Here is a quick walk through for each location:

  1. Composition first – I want to test before I set up any lights the lens for a shot. I am looking for being sure the background is wide enough behind the subject to work. This might require me to move back and forth as well as moving the subject back and forth between the background and the camera.
  2. Custom White Balance & Test Shot with Available light – You would be surprised how often you don't need to do a thing but just click the shutter and everything looks great.
  3. Test for aperture – how much depth-of-field do I need. With one person I can shoot pretty wide open, but if you start doing group photos you need more room to work.
  4. Review the image for the 4 basic lights and evaluate as to which ones may need help.
    1. Main/Key
    2. Rim Lighting
    3. Background Light
    4. Fill Light
  5. Going one light at a time that I will add I shoot a test shot and then make adjustments until I get the desired look.
  6. Repeat until all 4 light values and color temperature is all set for the look I am trying to achieve.
  7. Pull up the images on my laptop whenever possible to see the best image. LCD on the back of a camera just doesn't do justice for fine tune evaluating of images.

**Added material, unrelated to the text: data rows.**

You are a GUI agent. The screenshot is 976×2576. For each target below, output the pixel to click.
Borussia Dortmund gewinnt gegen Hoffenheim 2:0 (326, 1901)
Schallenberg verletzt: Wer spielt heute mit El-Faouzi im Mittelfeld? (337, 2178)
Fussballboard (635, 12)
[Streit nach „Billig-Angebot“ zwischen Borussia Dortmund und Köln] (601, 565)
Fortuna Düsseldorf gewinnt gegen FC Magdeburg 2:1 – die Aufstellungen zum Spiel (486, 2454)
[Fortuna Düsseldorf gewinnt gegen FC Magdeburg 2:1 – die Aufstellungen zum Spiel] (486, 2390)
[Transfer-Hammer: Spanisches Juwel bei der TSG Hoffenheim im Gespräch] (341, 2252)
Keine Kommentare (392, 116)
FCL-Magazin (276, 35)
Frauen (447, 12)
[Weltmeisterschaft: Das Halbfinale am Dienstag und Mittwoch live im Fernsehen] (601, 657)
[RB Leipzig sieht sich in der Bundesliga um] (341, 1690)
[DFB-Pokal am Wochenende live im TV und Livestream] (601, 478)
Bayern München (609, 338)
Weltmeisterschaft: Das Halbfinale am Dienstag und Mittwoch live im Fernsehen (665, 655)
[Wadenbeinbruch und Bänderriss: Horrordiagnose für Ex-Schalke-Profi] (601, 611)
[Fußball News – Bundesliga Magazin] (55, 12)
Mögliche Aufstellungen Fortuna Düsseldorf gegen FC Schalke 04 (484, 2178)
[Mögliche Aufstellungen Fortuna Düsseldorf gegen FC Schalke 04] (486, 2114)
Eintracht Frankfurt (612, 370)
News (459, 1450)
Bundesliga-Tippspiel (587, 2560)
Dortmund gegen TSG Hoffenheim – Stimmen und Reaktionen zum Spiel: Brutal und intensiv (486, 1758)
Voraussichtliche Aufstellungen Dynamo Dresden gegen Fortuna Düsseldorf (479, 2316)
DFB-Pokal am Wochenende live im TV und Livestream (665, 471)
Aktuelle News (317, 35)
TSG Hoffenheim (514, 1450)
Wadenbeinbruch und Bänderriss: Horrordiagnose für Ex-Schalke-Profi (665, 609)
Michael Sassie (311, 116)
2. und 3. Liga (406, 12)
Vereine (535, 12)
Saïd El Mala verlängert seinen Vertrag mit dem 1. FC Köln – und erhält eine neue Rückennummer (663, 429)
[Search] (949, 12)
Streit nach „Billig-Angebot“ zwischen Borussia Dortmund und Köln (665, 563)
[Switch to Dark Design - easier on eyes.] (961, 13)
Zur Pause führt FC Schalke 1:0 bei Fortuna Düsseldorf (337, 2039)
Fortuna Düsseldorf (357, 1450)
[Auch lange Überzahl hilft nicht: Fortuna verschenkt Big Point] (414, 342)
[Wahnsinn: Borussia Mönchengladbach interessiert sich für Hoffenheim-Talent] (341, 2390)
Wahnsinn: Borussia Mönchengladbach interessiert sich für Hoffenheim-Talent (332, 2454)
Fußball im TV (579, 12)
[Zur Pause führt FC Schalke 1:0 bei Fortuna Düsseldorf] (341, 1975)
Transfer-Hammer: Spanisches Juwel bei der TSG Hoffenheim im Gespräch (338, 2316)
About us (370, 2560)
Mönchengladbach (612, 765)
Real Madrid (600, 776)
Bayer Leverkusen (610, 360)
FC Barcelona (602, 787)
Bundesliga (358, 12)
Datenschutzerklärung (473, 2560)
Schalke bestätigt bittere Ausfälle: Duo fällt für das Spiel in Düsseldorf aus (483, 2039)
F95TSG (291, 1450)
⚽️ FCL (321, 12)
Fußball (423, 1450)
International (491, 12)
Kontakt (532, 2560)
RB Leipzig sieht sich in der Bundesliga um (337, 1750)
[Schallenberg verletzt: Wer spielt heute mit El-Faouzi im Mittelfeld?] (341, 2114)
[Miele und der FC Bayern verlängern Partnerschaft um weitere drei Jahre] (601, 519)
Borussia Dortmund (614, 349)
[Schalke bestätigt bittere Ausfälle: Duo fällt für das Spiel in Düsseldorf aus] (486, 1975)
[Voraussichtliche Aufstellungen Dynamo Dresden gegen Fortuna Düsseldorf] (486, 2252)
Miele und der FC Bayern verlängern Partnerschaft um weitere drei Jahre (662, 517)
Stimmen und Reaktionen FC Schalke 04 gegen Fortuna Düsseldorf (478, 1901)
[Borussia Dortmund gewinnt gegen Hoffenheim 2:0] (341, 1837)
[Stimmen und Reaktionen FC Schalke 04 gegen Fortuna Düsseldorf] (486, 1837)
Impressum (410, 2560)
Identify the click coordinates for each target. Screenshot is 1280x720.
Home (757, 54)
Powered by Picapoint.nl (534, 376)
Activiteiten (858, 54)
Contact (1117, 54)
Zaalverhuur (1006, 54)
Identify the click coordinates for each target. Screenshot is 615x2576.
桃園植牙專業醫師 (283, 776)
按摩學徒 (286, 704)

Problems I often encounter

  • Lens Perspective and Location – sometimes the only way to get a background, like a company logo on a wall, into a shot has me shooting with a super wide angle which isn't flattering to the subject. Better to have test shots to show a client to steer them to another location. Sometimes you just cannot back up enough do the a room to make it work.
  • Lighting gear gremlins – I have had some strange things happen through the years. 
    • Plugged lights into the walls in a classroom and then all of a sudden they just started flashing. Apparently when they wired the room the polarity wasn't correct and caused the strobes all to flicker. If I unplugged on them from one side or the other of the room no problem. Fixed it with extension cords.
    • I had a transformer in a light blow once and smoke came out of the light. 
  • Radio Remote Triggers not working – Sometimes I just need to replace the batteries and other times there are radio signals or the structure of the building is interfering with the signal. Changing channels, running long sync cords and many other solutions I have had to dream up at the last minute.
  • Lens Failure – I had oil in the lens get so hot from sitting in a car that it got all over the aperture and had it stuck wide open. Had to use another lens.
  • Flash damaged by airlines – This happened recently when I flew to Chicago. Had to not use that flash and adjust accordingly. Luckily I had more than just one flash.
There are many other problems that have occurred throughout my career. The point is simple–Arrive Early.

If you run through all the scenarios before the client arrives then the odds are now in your favor. Arriving just in time to do a shoot and just go with the flow can make you look bad in front of the client.